Introduction
The NVIDIA AI Virtual Workstation (vWS) Sizing Advisor, powered by NVIDIA NeMo™, is a RAG-enabled tool designed to provide sizing recommendations for AI development running on AI Virtual Workstations. This free tool assists IT professionals in determining the optimal virtual GPU resources and VM configurations necessary for AI development projects, considering factors such as AI model, quantization, and other specific requirements.

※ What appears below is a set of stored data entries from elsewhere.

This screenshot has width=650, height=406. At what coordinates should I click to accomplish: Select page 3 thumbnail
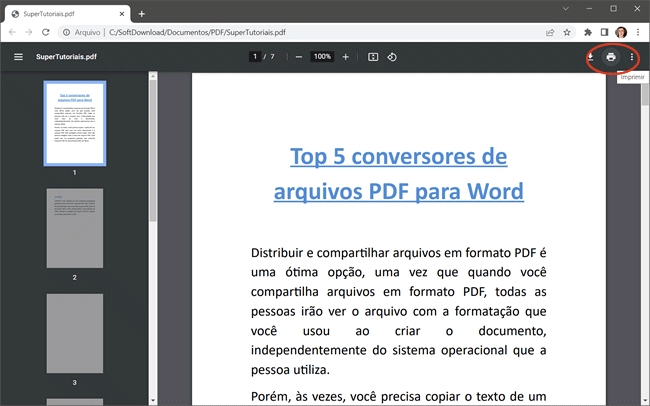74,333
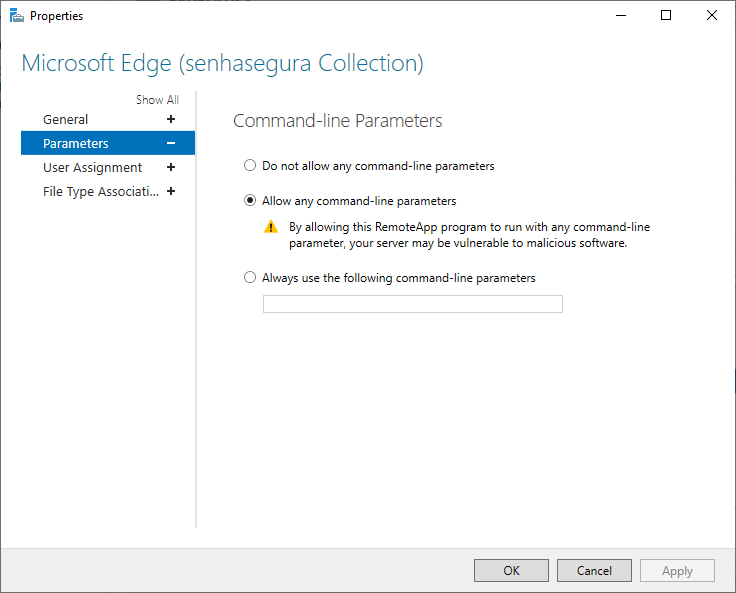Minimize the Properties window
The image size is (736, 593).
click(621, 15)
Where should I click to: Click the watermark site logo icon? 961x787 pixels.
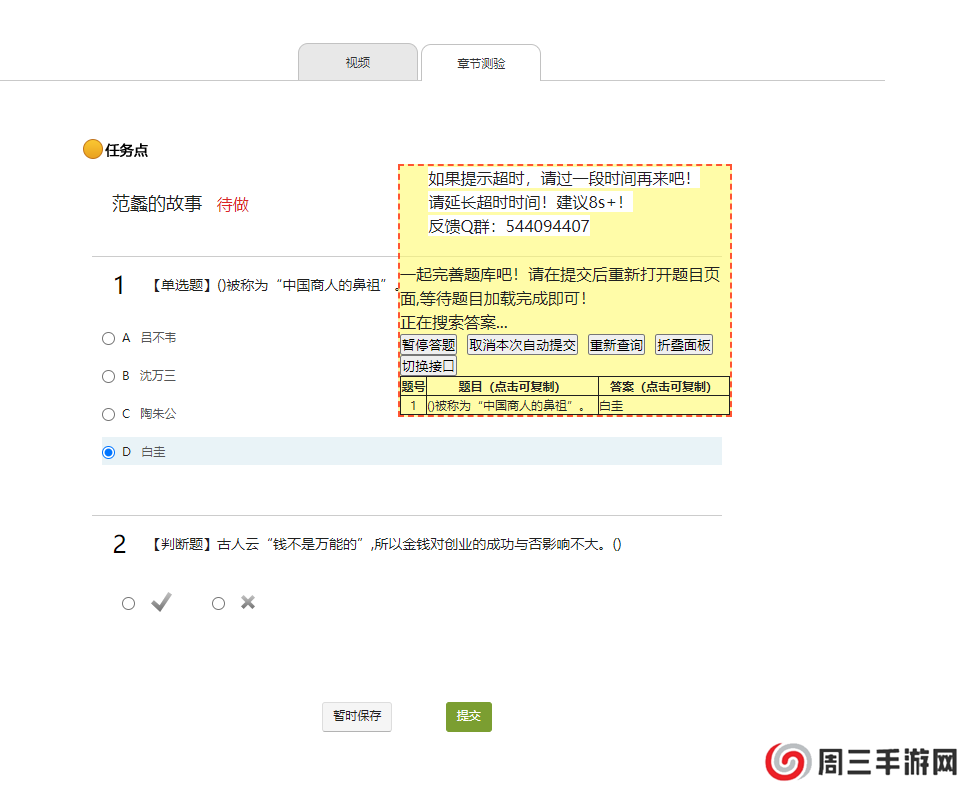tap(788, 763)
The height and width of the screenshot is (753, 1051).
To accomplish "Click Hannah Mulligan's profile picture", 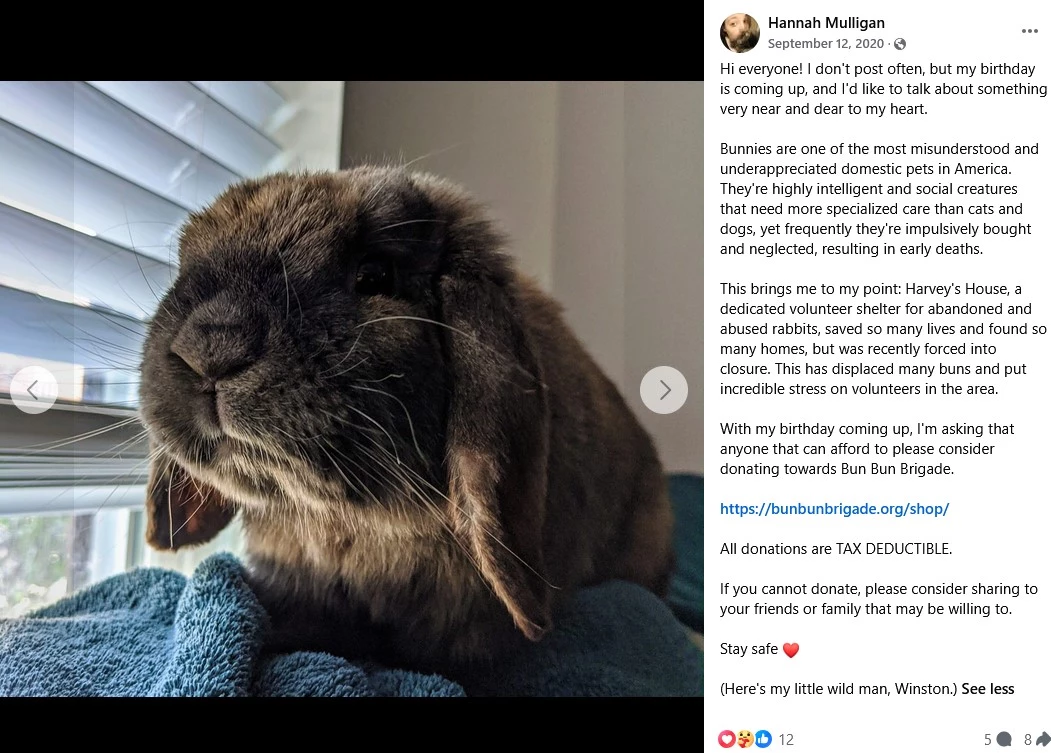I will click(x=739, y=32).
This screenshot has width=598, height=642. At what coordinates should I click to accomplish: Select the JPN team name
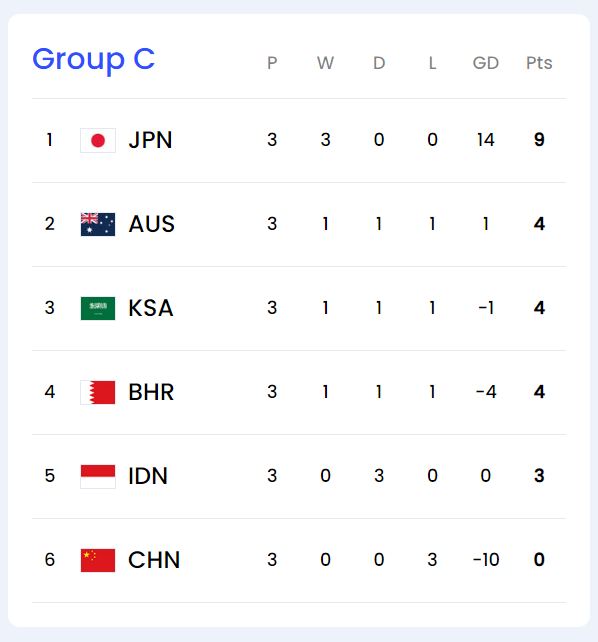tap(150, 140)
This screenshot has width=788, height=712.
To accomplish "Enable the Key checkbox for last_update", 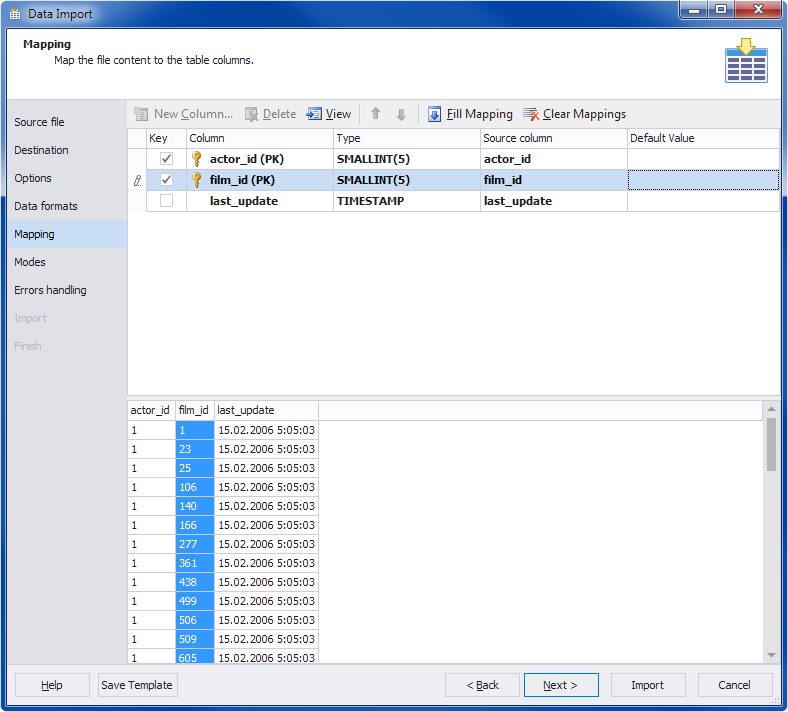I will point(167,201).
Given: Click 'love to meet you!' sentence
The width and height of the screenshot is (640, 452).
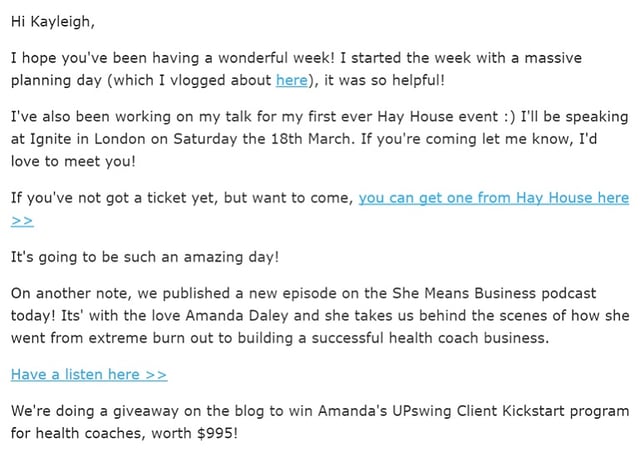Looking at the screenshot, I should coord(73,161).
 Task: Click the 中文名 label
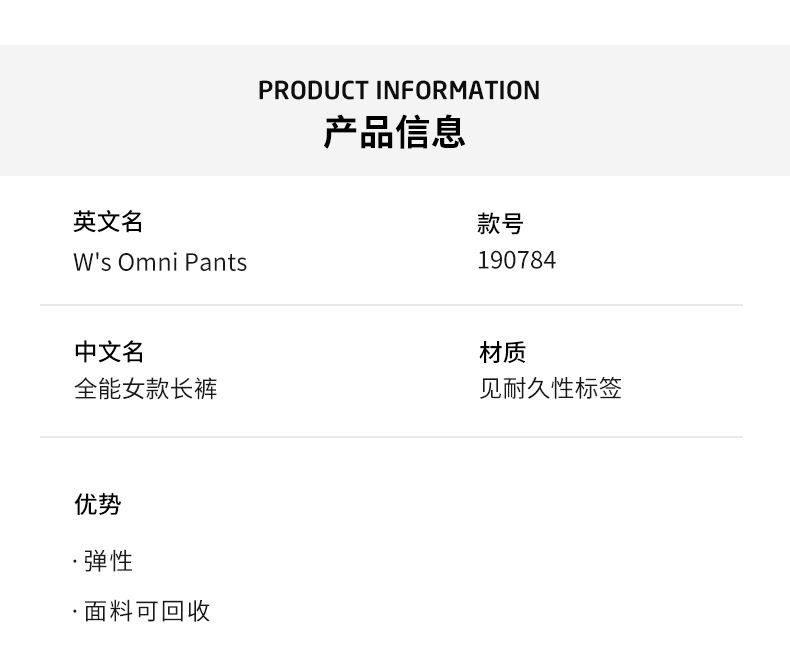click(109, 352)
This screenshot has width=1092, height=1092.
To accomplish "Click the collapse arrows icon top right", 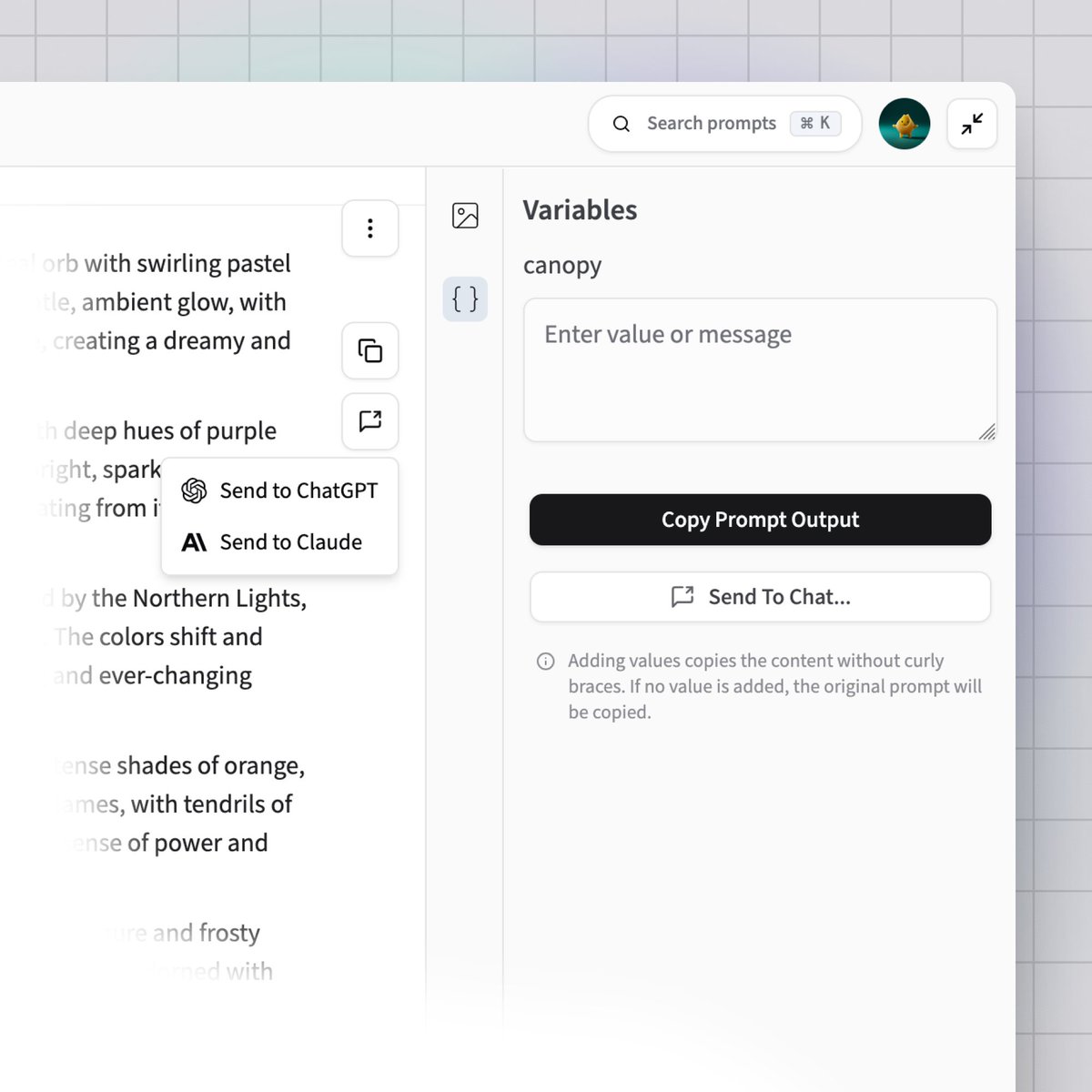I will [971, 123].
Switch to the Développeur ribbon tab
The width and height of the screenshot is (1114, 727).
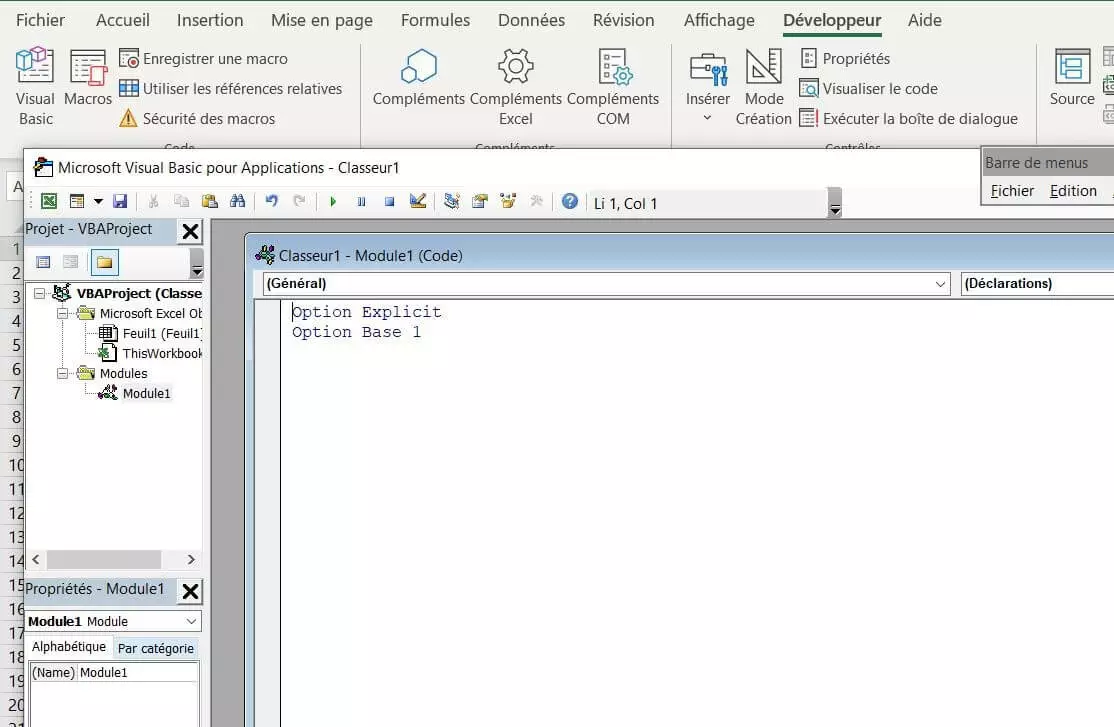click(x=834, y=19)
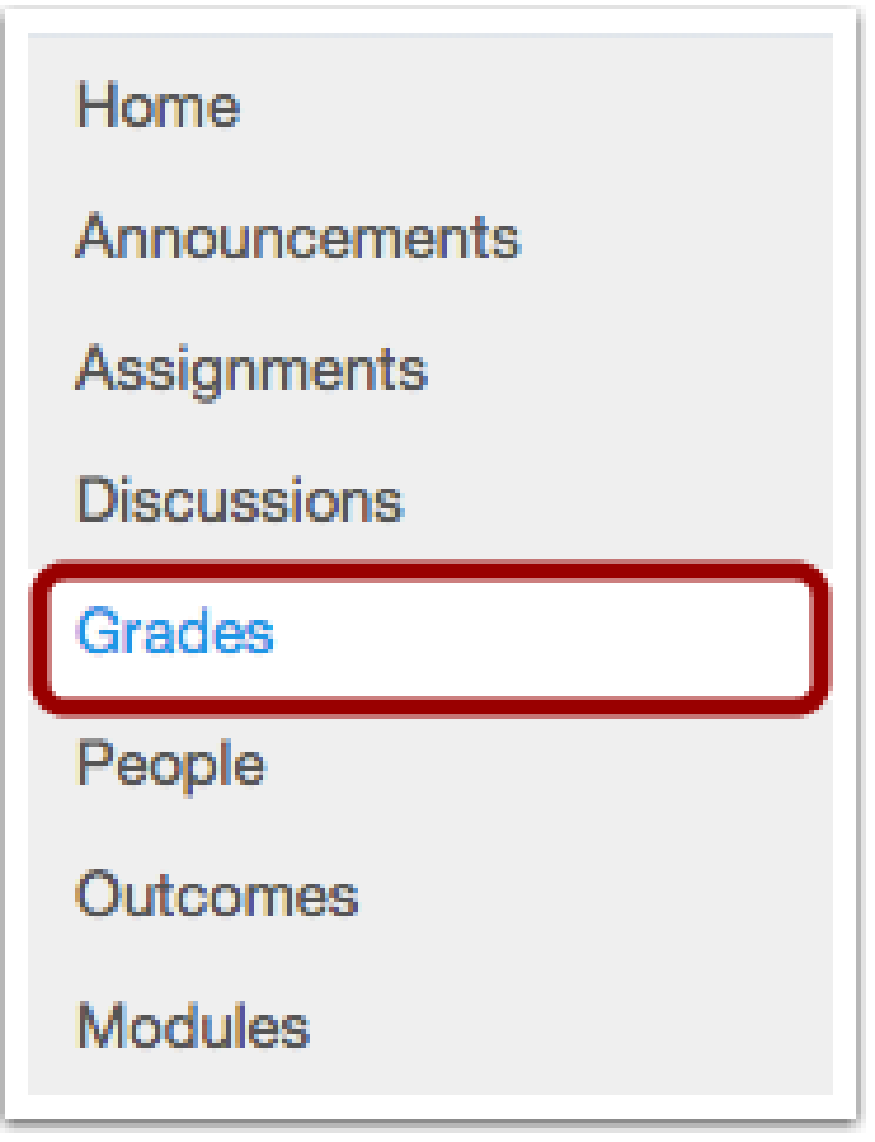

Visit the GitHub page to download the tool and access the instructions.
Highlighted Features:
Deployment verification:
-
Locally run a vLLM container with a pre-configured VM to simulate the vGPU profile size. This pre-configuration estimate is calculated from the RAG or inference workload you can customize.
-
This verification process assesses whether the profile estimated by the Sizing Advisor is adequate for the custom workload. It does this by comparing the actual GPU memory utilized by the VM against the Sizing Advisor’s estimated allocation.
-
Shareable log:
-
Sizing suggestion: The tool provides a sizing suggestion by recommending the smallest appropriate vGPU profile for the estimated workload. If the workload is too large for any available vGPU profile, the tool will instead suggest using multiple GPUs via passthrough. The tool also creates a json formatted log with the information of workload, hardware, and suggested configurations.
-
Local deployment: A log of the deployment results/analysis is created after running the vLMM locally. This verifies if the suggested vGPU profile is sufficient for your AI workload. Additionally, a runtime log is created to go over steps in the actual vLLM deployment which can be useful for debugging deployment issues or reproducibility. These logs are exportable into a .txt file with both the deployment and runtime logs.
-
Citations for the RAG context:
-
Access citations located on a sidebar that allows you to view the vGPU documentation about profile sizes, which is used as context for the RAG-powered configuration tool.
-